Глава 4
Талиг. Лаик Талиг. Лумель
400 год К.С. 10-й день Осенних Молний
1
Котик где-то в мокрых полях пас Робера, и Марсель чувствовал себя бездельником. Сытым, отоспавшимся, сухим и оттого слегка раздраженным. Кем себя чувствовал Алва, виконт не представлял, но мерзавец читал. Дидериха!
– Рокэ, – не вытерпел Валме, – возвышенность в старикашке ты обнаружил еще до Фельпа, больше там ничего нет.
– Есть, – не согласился Алва, – глупость, настырность и обстоятельность.
– Это да, – Марсель закинул ногу на ногу. – Тебе так не хватает головной боли, что ты ищешь ей замену?
– Не я – ты. И не головной боли, а Готти.
– Пожалуй. Когда под столом собака, бездельником себя не чувствуешь, а я в последний год стал таким ответственным. Будь на твоем месте покойный Вейзель, он бы оценил. Так зачем тебе Дидерих?
– Юность, – Алва потянулся, но прикрывать ладонями глаза не стал. – Вокруг нас наша юность. Ты не заметил?
– Ты про Лаик?
– И про потребность спасти отечество и красотку в придачу. В шестнадцать лет красоток мы обдумывали в подробностях, это волновало, а спасение всего остального просто подразумевалось.
– У тебя, – уточнил Валме. – Лично я собирался стать графом и зажить по-человечески, но отца я убивать не хотел.

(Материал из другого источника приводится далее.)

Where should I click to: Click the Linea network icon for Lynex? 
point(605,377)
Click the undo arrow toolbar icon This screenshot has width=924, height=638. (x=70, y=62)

Я вообще о его смерти не думал.
– Именно, – Алва на волосок отодвинул растрепанный том. – Юность, по выражению гения, вдыхает аромат призрачных роз, откуда им взяться, ее не волнует, вырастут, и все. Так что разницы между моей девой и твоим графством по большому счету никакой.
– Графство лучше, хотя, если я женюсь на Елене, мне его не видать.
– Женишься.
– Когда спасу мир?
– Раньше нет смысла.
– А как я узнаю, что уже можно? – встрепенулся виконт. – Кстати, давно собирался спросить, зачем ты назаказывал столько реквиемов? Что ты был готов при необходимости умереть, это понятно…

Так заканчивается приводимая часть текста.